Introduction of ozone into the serum portion of whole blood induces the
formation of lipid and protein peroxides. While these peroxides are not toxic to
the host in quantities produced by ozone therapy, they nevertheless possess
oxidizing properties of their own which persist in the bloodstream for several
hours. Peroxides created by ozone administration show long-term antiviral
effects which serve to further reduce viral load. This factor may explain in
part the reason for the fact that ozonated blood in the amount processed in
usual treatment protocols is able to reduce viral load values in the total blood
volume.
Immunological effects of ozone have been documented. Cytokines are proteins
manufactured by several different types of cells which regulate the functions of
other cells. Mostly released by leucocytes, they are important in mobilizing the
immune response. It has been found that ozone induces the release of cytokines
which in turn activate a spectrum of immune cells. This is likely to constitute
a significant avenue for the reduction of circulating virions.

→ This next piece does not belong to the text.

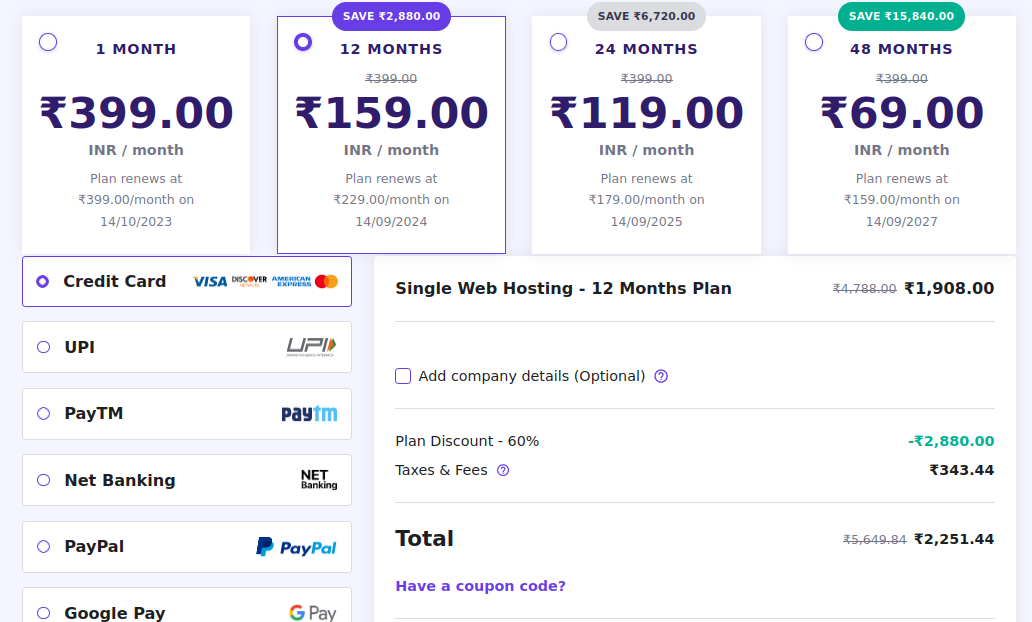Click the PayPal logo icon
The width and height of the screenshot is (1032, 622).
tap(296, 547)
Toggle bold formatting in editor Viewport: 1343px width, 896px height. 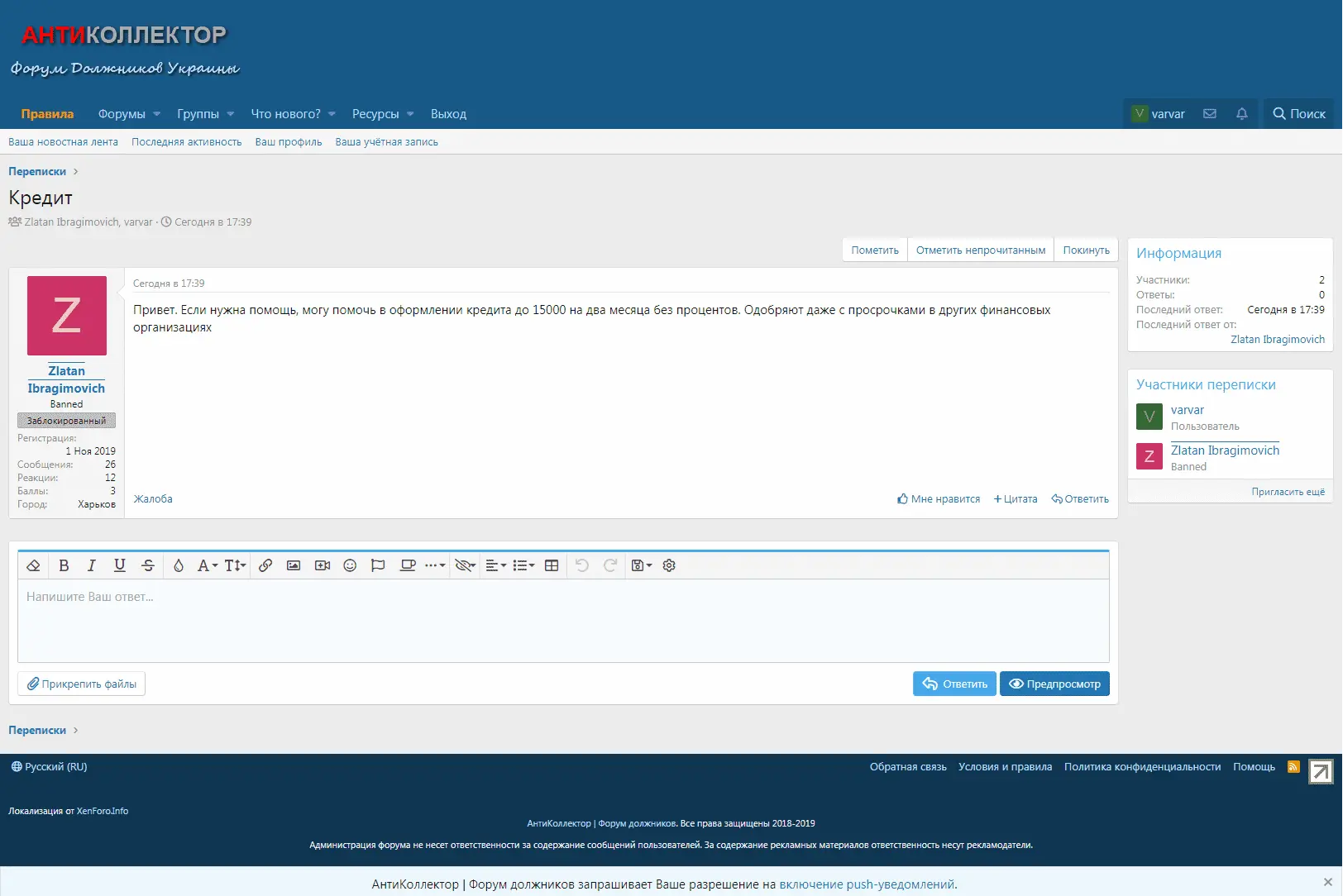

Ozone action on viral particles in infected blood yield several possible
outcomes. One outcome is the modification of virions so that they remain
structurally grossly intact yet sufficiently dysfunctional as to be
nonpathogenic. This attenuation of viral particle functionality through slight
modifications of the viral envelope, and possibly the viral genome itself,
modifies pathogenicity and allows the host to increase the sophistication of its
immune response. The creation of dysfunctional viruses by ozone offers unique
therapeutic possibilities. In view of the fact that so many mutational variants
exist in any one afflicted individual, the creation of an antigenic spectrum of
crippled virions could provide for a unique host-specific stimulation of the
immune system, thus designing what may be called a host-specific autovaccine.
Summary
Viruses are far from being static entities. As quintessential intracellular
parasites they have developed, through millions of years of cohabitation with
their hosts, astoundingly sophisticated structures, survival, and propagation
mechanisms. They have adapted, modified their biological strategies, and evolved
impressive genetic diversity and mutational capacity to cope with the changing
ecology of planetary life.
HCV has an extremely high rate of mutation and within any one individual there
may exist millions of antigenic quasispecies. The disease process is marked by
periods of viral quiescence alternating with viremic waves whereby billions of
virions are poured into the blood and lymphatic reservoirs. Their astounding
numbers stress the immune system relentlessly and produce an inexorable
compromise in all parameters of its functioning.
Viral load reduction by means of ozone blood treatment alleviates immune system
fatigue. Ozone-mediated viral culling may be achieved by anyone of a number of
possible mechanisms. Direct virion denaturation, peplomer alteration, lipid and
protein peroxide formation, cytokine induction, host pan-humoral activation, and
host-specific autovaccine creation are suggested mechanisms. Due to the excess
energy contained within the ozone molecule, it is theoretically likely that
ozone, unlike antiviral options available today, will show effectiveness across
the entire genotype and subtype spectrum.
Ozone embodies unique physico-chemical and biological properties which suggest
an important role in the therapy of hepatitis C, either as a monotherapy, or as
an adjunct to standard treatment regimens.